Ana kembali ke dapur. Dengan cepat, ia memanaskan minyak, dan menumis bumbu halus tadi bersama dengan 2 batang serai yang sudah dimemarkan, lengkuas seukuran jempol yang sudah dimemarkan, 2cm jahe yang sudah dimemarkan, 5 lembar daun jeruk, 2 lembar daun salam, dan 2 lembar daun kunyit yang sudah disimpulkan. Setelah menumisnya hingga harum, aroma pedas mulai menyebar ke seluruh ruangan, membuatnya merasa tenang. Ia menambahkan 1 ekor ayam yang sudah dipotong menjadi 8 bagian ke dalam wajan tumisan bumbu, mengaduknya dengan penuh cinta hingga ayam berubah warna dan sedikit matang.
Ana juga membahkan santan encer kedalam wajan dan diaduk hingga merata. Setelah ayam empuk, Ana menambahkan santan kental. Ana memasaknya dengan api kecil sambil terus diaduk agar santan tidak pecah.

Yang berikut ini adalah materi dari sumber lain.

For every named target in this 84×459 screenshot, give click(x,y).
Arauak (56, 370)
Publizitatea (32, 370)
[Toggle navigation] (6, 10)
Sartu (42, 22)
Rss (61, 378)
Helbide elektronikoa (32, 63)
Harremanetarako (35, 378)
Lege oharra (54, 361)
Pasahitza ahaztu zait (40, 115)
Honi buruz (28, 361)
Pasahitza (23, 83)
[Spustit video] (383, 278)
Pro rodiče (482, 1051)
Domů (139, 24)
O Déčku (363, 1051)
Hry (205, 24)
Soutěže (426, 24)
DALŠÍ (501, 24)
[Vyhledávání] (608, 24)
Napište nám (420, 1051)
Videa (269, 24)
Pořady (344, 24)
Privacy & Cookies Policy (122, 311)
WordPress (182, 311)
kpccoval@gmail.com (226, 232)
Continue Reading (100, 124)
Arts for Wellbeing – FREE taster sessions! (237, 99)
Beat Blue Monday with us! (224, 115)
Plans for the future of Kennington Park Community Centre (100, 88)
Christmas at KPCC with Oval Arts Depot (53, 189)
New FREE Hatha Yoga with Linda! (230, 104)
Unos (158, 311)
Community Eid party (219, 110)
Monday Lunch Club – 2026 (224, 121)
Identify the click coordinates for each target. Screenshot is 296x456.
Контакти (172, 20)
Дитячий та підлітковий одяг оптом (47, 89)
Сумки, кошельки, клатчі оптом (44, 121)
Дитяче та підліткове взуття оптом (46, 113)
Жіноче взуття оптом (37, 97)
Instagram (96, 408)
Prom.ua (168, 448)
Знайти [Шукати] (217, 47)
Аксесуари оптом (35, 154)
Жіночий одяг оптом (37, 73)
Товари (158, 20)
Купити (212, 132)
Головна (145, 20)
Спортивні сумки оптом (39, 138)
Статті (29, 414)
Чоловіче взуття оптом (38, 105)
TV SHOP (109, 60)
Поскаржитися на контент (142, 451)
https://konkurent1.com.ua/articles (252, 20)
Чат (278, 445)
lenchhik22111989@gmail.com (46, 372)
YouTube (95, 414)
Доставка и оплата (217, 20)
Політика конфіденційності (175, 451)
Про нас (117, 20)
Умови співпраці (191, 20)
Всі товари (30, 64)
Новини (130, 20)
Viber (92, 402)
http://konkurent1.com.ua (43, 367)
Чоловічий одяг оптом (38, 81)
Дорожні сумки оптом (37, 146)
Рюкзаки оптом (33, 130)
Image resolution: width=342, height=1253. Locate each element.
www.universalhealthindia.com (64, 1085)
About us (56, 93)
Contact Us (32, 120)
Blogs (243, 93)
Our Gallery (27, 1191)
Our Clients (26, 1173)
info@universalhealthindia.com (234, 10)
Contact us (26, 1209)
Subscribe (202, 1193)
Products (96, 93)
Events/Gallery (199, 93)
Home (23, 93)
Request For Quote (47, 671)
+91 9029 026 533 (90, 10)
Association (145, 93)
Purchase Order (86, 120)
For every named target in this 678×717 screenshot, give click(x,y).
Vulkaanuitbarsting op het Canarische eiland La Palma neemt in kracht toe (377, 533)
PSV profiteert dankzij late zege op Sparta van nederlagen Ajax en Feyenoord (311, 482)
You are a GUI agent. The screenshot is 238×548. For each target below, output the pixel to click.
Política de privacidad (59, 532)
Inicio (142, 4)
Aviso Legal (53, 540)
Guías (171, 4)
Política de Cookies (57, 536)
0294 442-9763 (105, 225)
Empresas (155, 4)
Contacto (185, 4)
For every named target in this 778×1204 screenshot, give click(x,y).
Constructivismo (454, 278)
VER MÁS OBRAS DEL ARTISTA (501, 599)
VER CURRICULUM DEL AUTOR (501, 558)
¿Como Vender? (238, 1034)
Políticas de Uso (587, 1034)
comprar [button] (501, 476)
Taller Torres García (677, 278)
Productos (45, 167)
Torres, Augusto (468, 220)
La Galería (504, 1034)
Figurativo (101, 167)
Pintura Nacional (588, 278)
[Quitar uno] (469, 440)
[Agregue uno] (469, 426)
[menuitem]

Namun, tiba-tiba, saat ia mencicipi bumbunya, Ana merasa ada yang kurang. "Apa yang kurang? Kenapa rasanya tidak seperti yang aku harapkan?" pikirnya cemas.
Ketika suasana mulai menegangkan, Aldo tiba-tiba muncul. "Apa yang terjadi, Ana?" tanyanya. Dengan canggung, Ana menjelaskan masalahnya. Aldo tersenyum dan berkata, "Coba kita tambahkan sedikit gula dan garam, aku yakin itu akan membantu." Setelah mencoba saran Aldo, bumbu ayam lado hijau pun akhirnya menjadi sempurna.
Saat hidangan selesai, aroma ayam lado hijau memenuhi seluruh rumah. Ana merasa bangga, tetapi juga lelah. Tiba-tiba, terdengar ketukan di pintu. Ana membukanya dan terkejut melihat Carsia. calon kakak iparnya, berdiri di depan dengan senyuman lebar. "Wah aroma apa ini? Sepertinya ada yang memasak makanan lezat di dapur" Ucap Carsia dengan penuh semangat.
Carsia dengan penuh penasaran ia pergi menuju dapur. Melihat Ana berdiri di depan wajan, Carsia bertanya "Halo adikku yang manis, apa yang sedang kamu lakukan?".
Perlahan Ana membalik badan dengan raut wajah sedih, membuat Carsia semakin bertanya-tanya "Ada apa dengan kamu Ana?"
Ana menyuruh Carsia untuk berada di dekatnya, ia perlahan membuka tutup wajan "Kamu jangan terkejut ya kakak ipar" Ujar Ana dengan nada serius.
Carsia mendeguk air ludah "Baiklah adik ipar". Ana pun membuka tutup wajan dengan ekspreksi penuh semangat.
"Taraaaa..Ini spesial untukmu kakak ipar, aku membuatnya sendiri"
Ana mengangkat bahu beserta satu alisnya dan berseringai.
Carsia terharu dan memeluk Ana "Terimakasih Ana! Ini adalah hadiah terbaik yang pernah aku terima! Aku sangat menyukainya".
Ana tersenyum lebar. Mereka berdua pun mulai menyiapkan meja, merayakan bukan hanya pernikahan yang akan datang, tetapi juga persahabatan antara kakak dan adik ipar. Di hari bahagia itu, ayam lado hijau Koto Gadang tidak hanya menjadi hidangan, tetapi juga simbol kasih dan kebersamaan keluarga yang akan terus terjalin.